Aim of the task:
Quote the text of every item below word for word, and leave the pictures out of your answer.

Pointing entries for documents and screenshots:
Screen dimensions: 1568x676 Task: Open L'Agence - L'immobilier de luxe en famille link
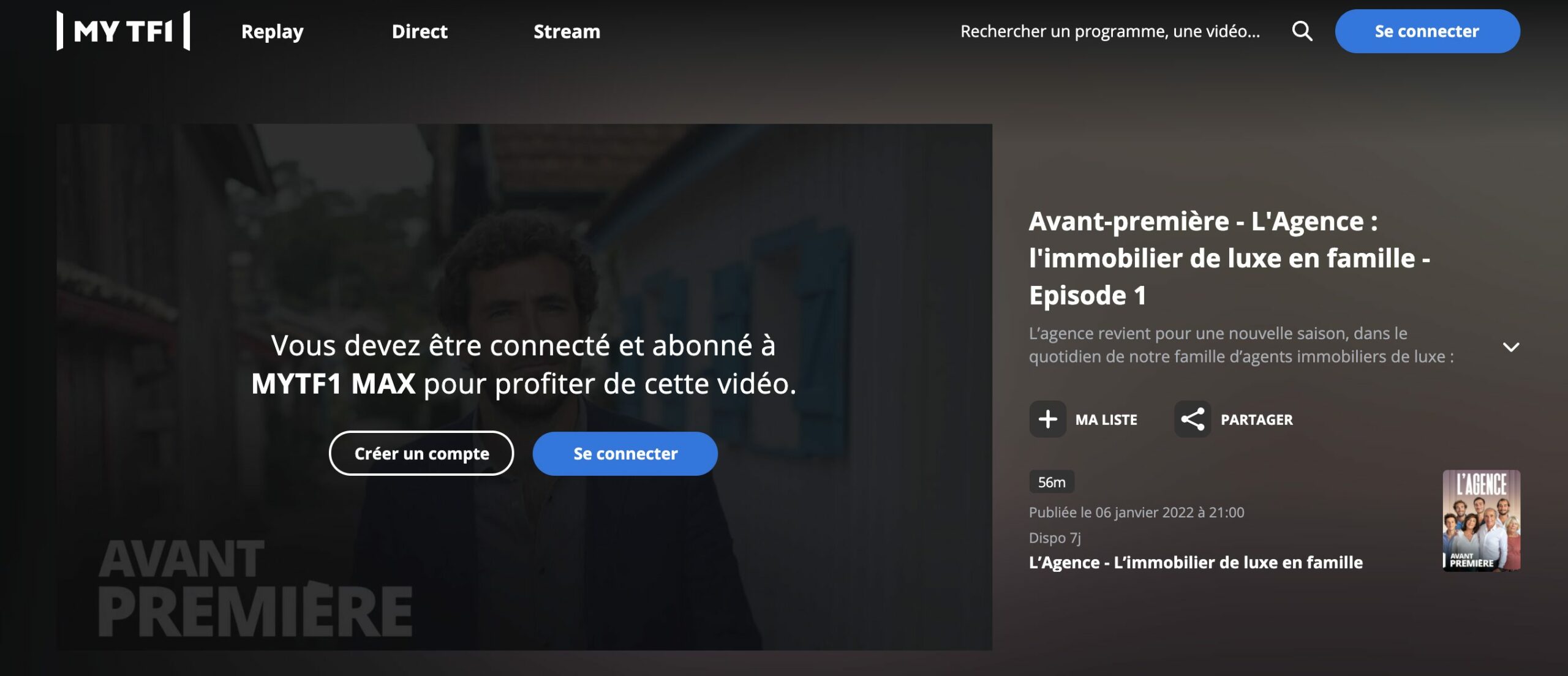1196,562
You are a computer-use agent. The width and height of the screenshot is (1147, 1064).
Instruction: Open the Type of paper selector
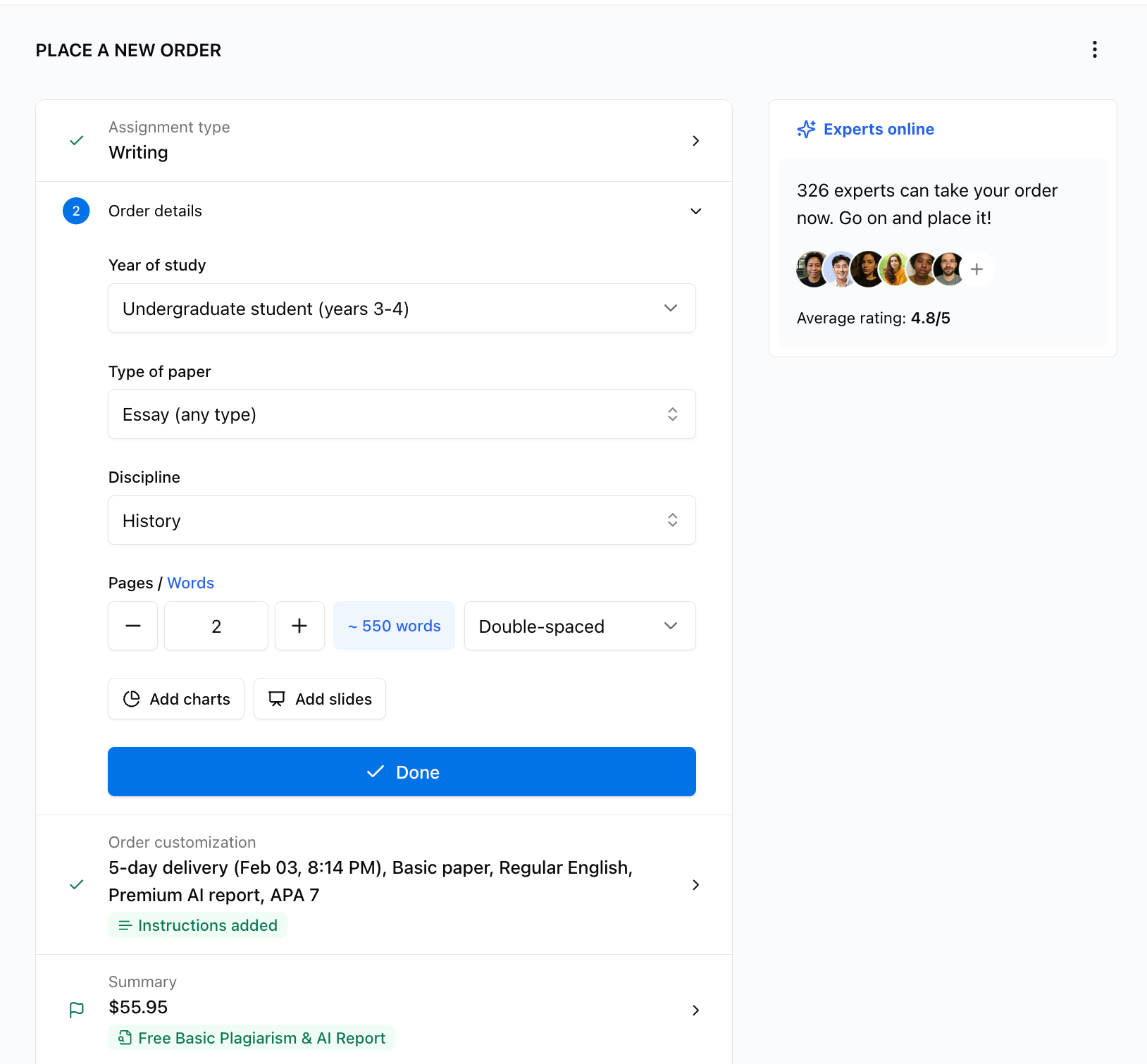pyautogui.click(x=402, y=414)
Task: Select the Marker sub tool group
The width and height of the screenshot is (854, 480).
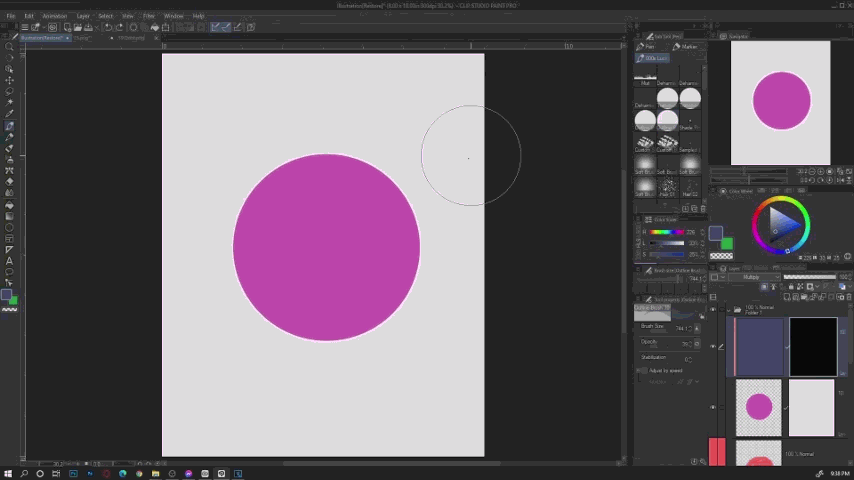Action: 684,47
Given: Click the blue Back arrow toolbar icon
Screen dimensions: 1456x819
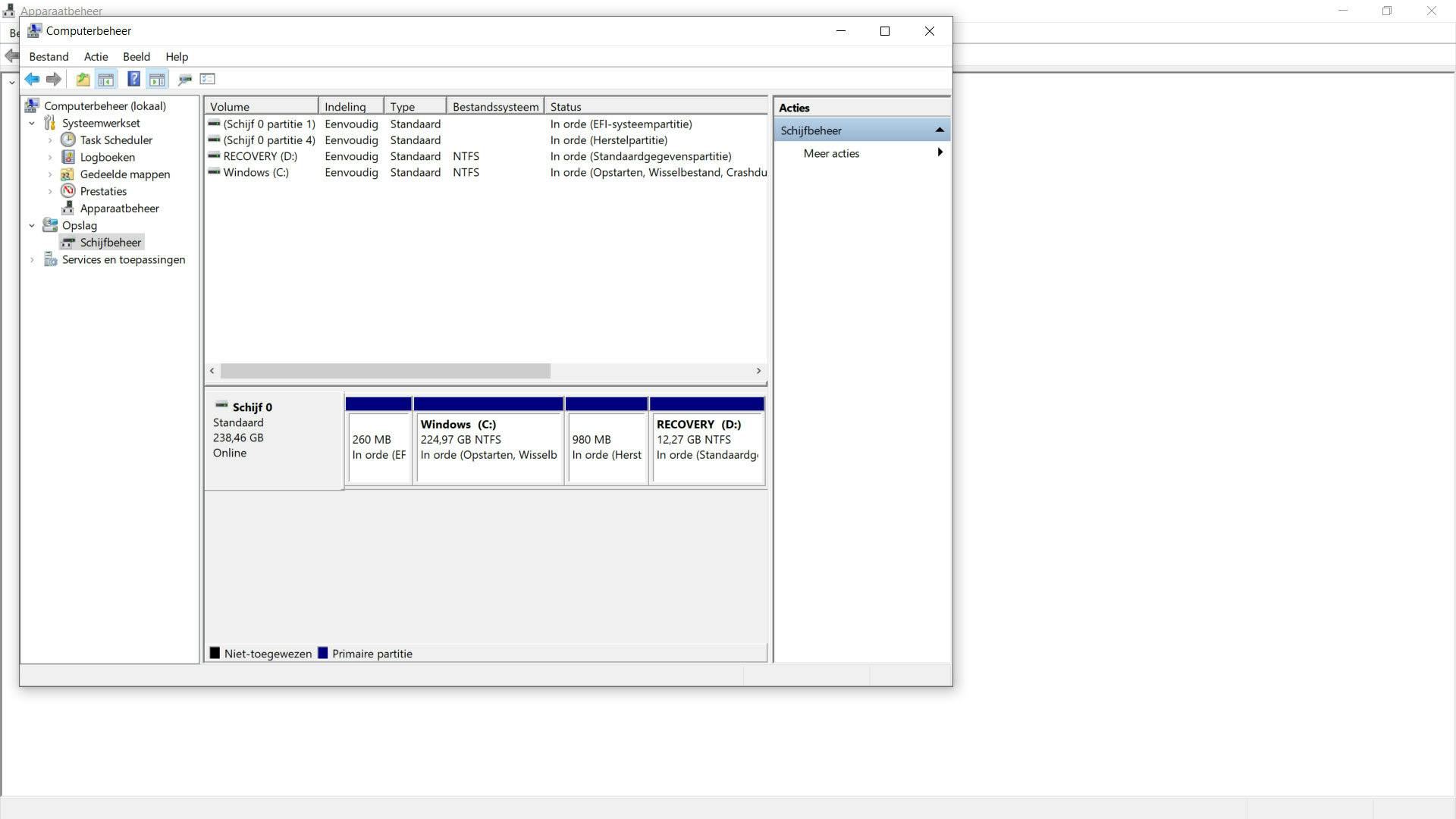Looking at the screenshot, I should coord(32,79).
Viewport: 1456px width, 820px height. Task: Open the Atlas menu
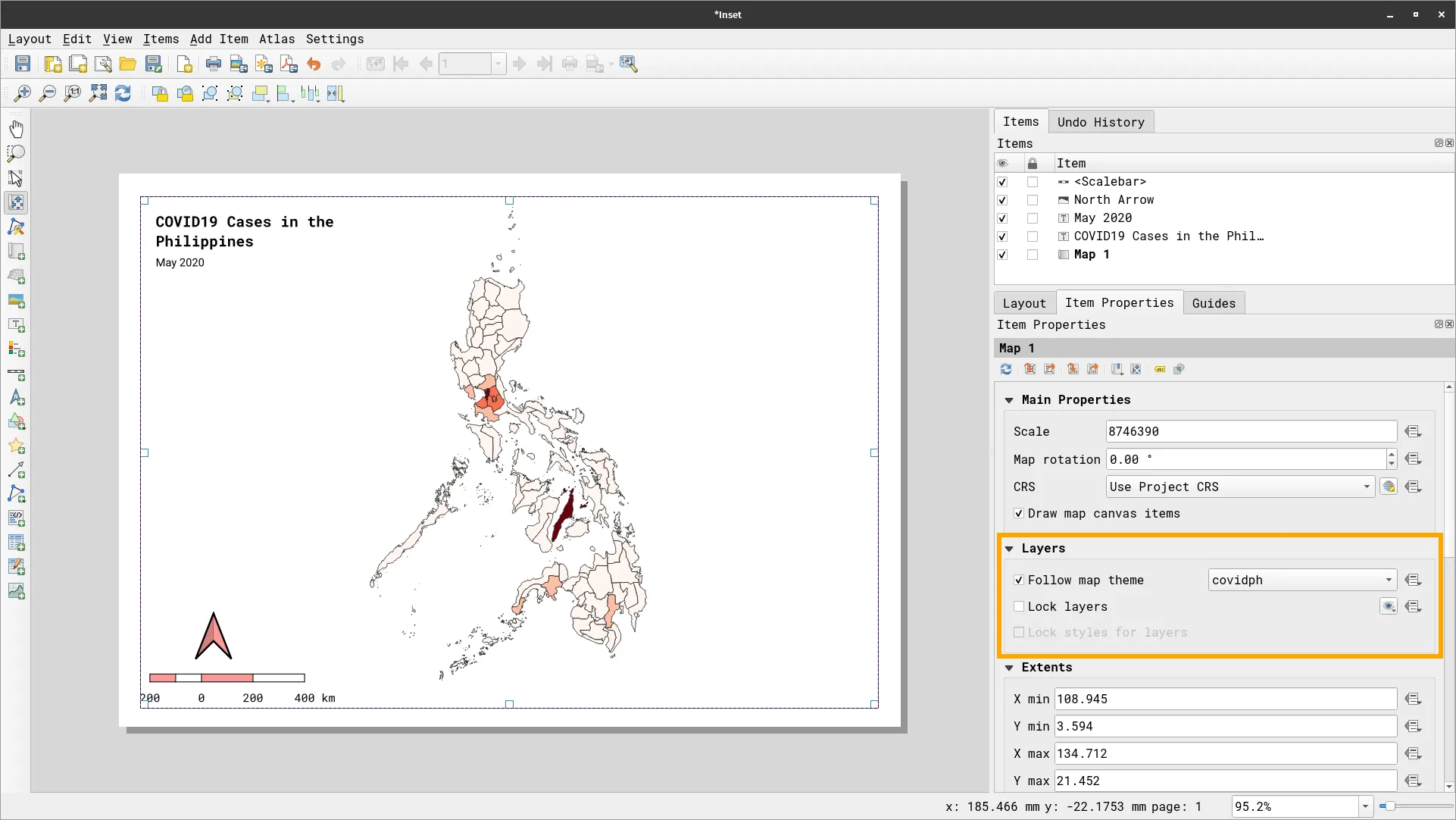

Task response:
Screen dimensions: 1568x676 Task: Open L'Agence - L'immobilier de luxe en famille link
1196,562
You are a computer-use agent. The width and height of the screenshot is (1147, 1064).
Instruction: Open the Type of paper selector
pyautogui.click(x=402, y=414)
Task: Select the Marker sub tool group
The width and height of the screenshot is (854, 480).
Action: 684,47
Given: Click the blue Back arrow toolbar icon
Screen dimensions: 1456x819
Looking at the screenshot, I should coord(32,79).
Viewport: 1456px width, 820px height. Task: Open the Atlas menu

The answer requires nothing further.